Provide an exact repetition of every entry, with no word altered.

Saved entries

# # # #

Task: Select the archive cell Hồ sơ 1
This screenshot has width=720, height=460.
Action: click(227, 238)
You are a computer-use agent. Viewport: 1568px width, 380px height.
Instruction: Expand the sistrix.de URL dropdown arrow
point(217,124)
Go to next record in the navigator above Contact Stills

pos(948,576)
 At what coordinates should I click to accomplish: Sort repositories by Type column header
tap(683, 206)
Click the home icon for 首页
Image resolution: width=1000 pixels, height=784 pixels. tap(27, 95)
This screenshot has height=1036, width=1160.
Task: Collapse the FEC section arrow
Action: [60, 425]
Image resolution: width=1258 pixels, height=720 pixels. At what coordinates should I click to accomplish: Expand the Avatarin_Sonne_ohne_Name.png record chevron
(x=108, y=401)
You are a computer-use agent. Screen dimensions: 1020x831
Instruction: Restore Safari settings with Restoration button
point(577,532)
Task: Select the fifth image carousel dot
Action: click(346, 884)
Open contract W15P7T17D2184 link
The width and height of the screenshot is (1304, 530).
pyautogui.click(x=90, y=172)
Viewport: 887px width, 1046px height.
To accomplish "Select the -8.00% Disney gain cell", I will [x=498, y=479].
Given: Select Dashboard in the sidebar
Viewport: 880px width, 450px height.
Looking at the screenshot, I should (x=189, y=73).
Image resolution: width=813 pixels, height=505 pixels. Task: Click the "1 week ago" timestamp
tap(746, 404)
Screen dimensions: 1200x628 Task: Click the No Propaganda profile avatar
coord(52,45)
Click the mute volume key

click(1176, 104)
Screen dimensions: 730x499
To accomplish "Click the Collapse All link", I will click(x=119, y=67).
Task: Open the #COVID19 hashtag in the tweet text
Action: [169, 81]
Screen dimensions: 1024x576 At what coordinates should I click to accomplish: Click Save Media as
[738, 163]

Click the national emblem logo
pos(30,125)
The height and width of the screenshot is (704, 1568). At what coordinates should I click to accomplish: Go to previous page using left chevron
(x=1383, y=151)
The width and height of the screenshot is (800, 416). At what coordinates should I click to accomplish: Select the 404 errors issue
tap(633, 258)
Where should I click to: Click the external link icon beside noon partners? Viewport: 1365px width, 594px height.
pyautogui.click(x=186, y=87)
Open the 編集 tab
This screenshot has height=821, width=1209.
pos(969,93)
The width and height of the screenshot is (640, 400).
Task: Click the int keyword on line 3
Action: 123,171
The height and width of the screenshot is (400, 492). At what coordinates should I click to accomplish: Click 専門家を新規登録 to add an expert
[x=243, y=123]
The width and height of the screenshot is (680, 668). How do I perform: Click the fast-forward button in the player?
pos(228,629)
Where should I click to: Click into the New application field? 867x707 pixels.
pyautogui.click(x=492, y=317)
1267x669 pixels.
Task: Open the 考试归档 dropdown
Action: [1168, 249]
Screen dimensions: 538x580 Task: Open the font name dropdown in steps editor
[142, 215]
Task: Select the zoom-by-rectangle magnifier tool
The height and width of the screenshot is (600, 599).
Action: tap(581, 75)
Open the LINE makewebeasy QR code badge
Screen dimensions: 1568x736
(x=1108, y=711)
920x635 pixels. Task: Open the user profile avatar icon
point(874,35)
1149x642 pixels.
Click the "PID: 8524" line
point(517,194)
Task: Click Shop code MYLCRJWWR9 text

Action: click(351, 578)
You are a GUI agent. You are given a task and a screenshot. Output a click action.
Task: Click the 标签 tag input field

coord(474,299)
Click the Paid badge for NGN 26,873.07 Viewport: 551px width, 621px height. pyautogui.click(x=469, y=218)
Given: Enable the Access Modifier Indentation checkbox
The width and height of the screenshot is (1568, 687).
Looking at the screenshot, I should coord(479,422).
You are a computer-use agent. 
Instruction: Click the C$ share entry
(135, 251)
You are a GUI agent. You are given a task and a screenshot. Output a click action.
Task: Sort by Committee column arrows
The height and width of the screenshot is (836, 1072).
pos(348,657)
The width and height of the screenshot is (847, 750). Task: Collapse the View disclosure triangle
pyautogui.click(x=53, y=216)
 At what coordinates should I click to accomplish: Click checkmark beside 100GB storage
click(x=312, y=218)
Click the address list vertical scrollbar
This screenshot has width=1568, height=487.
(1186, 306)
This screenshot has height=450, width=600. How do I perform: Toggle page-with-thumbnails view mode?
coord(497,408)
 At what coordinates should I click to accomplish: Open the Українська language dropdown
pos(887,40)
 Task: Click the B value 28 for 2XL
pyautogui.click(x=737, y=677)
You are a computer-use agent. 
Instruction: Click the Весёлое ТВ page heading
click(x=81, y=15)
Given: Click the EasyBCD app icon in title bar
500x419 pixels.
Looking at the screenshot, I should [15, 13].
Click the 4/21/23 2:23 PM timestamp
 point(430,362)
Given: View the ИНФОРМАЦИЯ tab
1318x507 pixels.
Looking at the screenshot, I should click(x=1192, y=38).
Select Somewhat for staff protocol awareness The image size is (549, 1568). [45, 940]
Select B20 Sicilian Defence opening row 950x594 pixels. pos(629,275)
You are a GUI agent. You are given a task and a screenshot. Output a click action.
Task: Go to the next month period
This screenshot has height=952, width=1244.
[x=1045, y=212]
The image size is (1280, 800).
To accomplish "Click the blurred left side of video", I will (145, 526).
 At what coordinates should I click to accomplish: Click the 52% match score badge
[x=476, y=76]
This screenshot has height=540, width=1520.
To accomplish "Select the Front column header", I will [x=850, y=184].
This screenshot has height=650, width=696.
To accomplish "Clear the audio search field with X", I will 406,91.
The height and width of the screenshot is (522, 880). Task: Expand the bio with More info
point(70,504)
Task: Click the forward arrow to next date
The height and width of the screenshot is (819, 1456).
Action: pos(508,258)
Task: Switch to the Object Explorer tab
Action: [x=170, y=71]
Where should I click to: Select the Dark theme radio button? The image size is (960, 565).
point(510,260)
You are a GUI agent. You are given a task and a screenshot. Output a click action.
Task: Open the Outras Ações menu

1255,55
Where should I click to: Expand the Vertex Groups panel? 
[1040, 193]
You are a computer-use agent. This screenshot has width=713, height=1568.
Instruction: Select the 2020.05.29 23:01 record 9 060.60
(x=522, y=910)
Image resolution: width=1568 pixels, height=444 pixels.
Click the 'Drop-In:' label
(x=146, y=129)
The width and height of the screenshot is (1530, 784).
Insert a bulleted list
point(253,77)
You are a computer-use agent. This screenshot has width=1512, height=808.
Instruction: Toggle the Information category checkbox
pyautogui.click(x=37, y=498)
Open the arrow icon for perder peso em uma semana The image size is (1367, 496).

# # # #

* Output of the exercise:
Task: Select the archive cell Hồ sơ 1
This screenshot has width=720, height=460.
Action: click(227, 238)
You are a computer-use agent. Viewport: 1568px width, 380px height.
Instruction: Expand the sistrix.de URL dropdown arrow
point(217,124)
Go to next record in the navigator above Contact Stills

pos(948,576)
 At what coordinates should I click to accomplish: Sort repositories by Type column header
tap(683, 206)
Click the home icon for 首页
Image resolution: width=1000 pixels, height=784 pixels. tap(27, 95)
This screenshot has height=1036, width=1160.
Task: Collapse the FEC section arrow
Action: [60, 425]
Image resolution: width=1258 pixels, height=720 pixels. At what coordinates should I click to accomplish: Expand the Avatarin_Sonne_ohne_Name.png record chevron
(x=108, y=401)
You are a computer-use agent. Screen dimensions: 1020x831
Instruction: Restore Safari settings with Restoration button
point(577,532)
Task: Select the fifth image carousel dot
Action: click(346, 884)
Open contract W15P7T17D2184 link
The width and height of the screenshot is (1304, 530).
pyautogui.click(x=90, y=172)
Viewport: 887px width, 1046px height.
To accomplish "Select the -8.00% Disney gain cell", I will [x=498, y=479].
Given: Select Dashboard in the sidebar
Viewport: 880px width, 450px height.
Looking at the screenshot, I should (x=189, y=73).
Image resolution: width=813 pixels, height=505 pixels. Task: Click the "1 week ago" timestamp
tap(746, 404)
Screen dimensions: 1200x628 Task: Click the No Propaganda profile avatar
coord(52,45)
Click the mute volume key

click(1176, 104)
Screen dimensions: 730x499
To accomplish "Click the Collapse All link", I will click(x=119, y=67).
Task: Open the #COVID19 hashtag in the tweet text
Action: [169, 81]
Screen dimensions: 1024x576 At what coordinates should I click to accomplish: Click Save Media as
[738, 163]

Click the national emblem logo
pos(30,125)
The height and width of the screenshot is (704, 1568). At what coordinates should I click to accomplish: Go to previous page using left chevron
(x=1383, y=151)
The width and height of the screenshot is (800, 416). At what coordinates should I click to accomplish: Select the 404 errors issue
tap(633, 258)
Where should I click to: Click the external link icon beside noon partners? Viewport: 1365px width, 594px height.
pyautogui.click(x=186, y=87)
Open the 編集 tab
This screenshot has height=821, width=1209.
pos(969,93)
The width and height of the screenshot is (640, 400).
Task: Click the int keyword on line 3
Action: 123,171
The height and width of the screenshot is (400, 492). At what coordinates should I click to accomplish: Click 専門家を新規登録 to add an expert
[x=243, y=123]
The width and height of the screenshot is (680, 668). How do I perform: Click the fast-forward button in the player?
pos(228,629)
Where should I click to: Click into the New application field? 867x707 pixels.
pyautogui.click(x=492, y=317)
1267x669 pixels.
Task: Open the 考试归档 dropdown
Action: [1168, 249]
Screen dimensions: 538x580 Task: Open the font name dropdown in steps editor
[142, 215]
Task: Select the zoom-by-rectangle magnifier tool
The height and width of the screenshot is (600, 599).
Action: tap(581, 75)
Open the LINE makewebeasy QR code badge
Screen dimensions: 1568x736
(x=1108, y=711)
920x635 pixels. Task: Open the user profile avatar icon
point(874,35)
1149x642 pixels.
Click the "PID: 8524" line
point(517,194)
Task: Click Shop code MYLCRJWWR9 text

Action: click(351, 578)
You are a GUI agent. You are given a task and a screenshot. Output a click action.
Task: Click the 标签 tag input field

coord(474,299)
Click the Paid badge for NGN 26,873.07 Viewport: 551px width, 621px height. pyautogui.click(x=469, y=218)
Given: Enable the Access Modifier Indentation checkbox
The width and height of the screenshot is (1568, 687).
Looking at the screenshot, I should coord(479,422).
You are a computer-use agent. 
Instruction: Click the C$ share entry
(135, 251)
You are a GUI agent. You are given a task and a screenshot. Output a click action.
Task: Sort by Committee column arrows
The height and width of the screenshot is (836, 1072).
pos(348,657)
The width and height of the screenshot is (847, 750). Task: Collapse the View disclosure triangle
pyautogui.click(x=53, y=216)
 At what coordinates should I click to accomplish: Click checkmark beside 100GB storage
click(x=312, y=218)
Click the address list vertical scrollbar
This screenshot has width=1568, height=487.
(1186, 306)
This screenshot has height=450, width=600. How do I perform: Toggle page-with-thumbnails view mode?
coord(497,408)
 At what coordinates should I click to accomplish: Open the Українська language dropdown
pos(887,40)
 Task: Click the B value 28 for 2XL
pyautogui.click(x=737, y=677)
You are a computer-use agent. 
Instruction: Click the Весёлое ТВ page heading
click(x=81, y=15)
Given: Click the EasyBCD app icon in title bar
500x419 pixels.
Looking at the screenshot, I should [15, 13].
Click the 4/21/23 2:23 PM timestamp
 point(430,362)
Given: View the ИНФОРМАЦИЯ tab
1318x507 pixels.
Looking at the screenshot, I should click(x=1192, y=38).
Select Somewhat for staff protocol awareness The image size is (549, 1568). [45, 940]
Select B20 Sicilian Defence opening row 950x594 pixels. pos(629,275)
You are a GUI agent. You are given a task and a screenshot. Output a click action.
Task: Go to the next month period
This screenshot has height=952, width=1244.
[x=1045, y=212]
The image size is (1280, 800).
To accomplish "Click the blurred left side of video", I will (145, 526).
 At what coordinates should I click to accomplish: Click the 52% match score badge
[x=476, y=76]
This screenshot has height=540, width=1520.
To accomplish "Select the Front column header", I will [x=850, y=184].
This screenshot has height=650, width=696.
To accomplish "Clear the audio search field with X", I will 406,91.
The height and width of the screenshot is (522, 880). Task: Expand the bio with More info
point(70,504)
Task: Click the forward arrow to next date
The height and width of the screenshot is (819, 1456).
Action: pos(508,258)
Task: Switch to the Object Explorer tab
Action: [x=170, y=71]
Where should I click to: Select the Dark theme radio button? The image size is (960, 565).
point(510,260)
You are a GUI agent. You are given a task and a screenshot. Output a click action.
Task: Open the Outras Ações menu

1255,55
Where should I click to: Expand the Vertex Groups panel? 
[1040, 193]
You are a computer-use agent. This screenshot has width=713, height=1568.
Instruction: Select the 2020.05.29 23:01 record 9 060.60
(x=522, y=910)
Image resolution: width=1568 pixels, height=444 pixels.
Click the 'Drop-In:' label
(x=146, y=129)
The width and height of the screenshot is (1530, 784).
Insert a bulleted list
point(253,77)
You are a computer-use agent. This screenshot has width=1512, height=808.
Instruction: Toggle the Information category checkbox
pyautogui.click(x=37, y=498)
Open the arrow icon for perder peso em uma semana The image size is (1367, 496).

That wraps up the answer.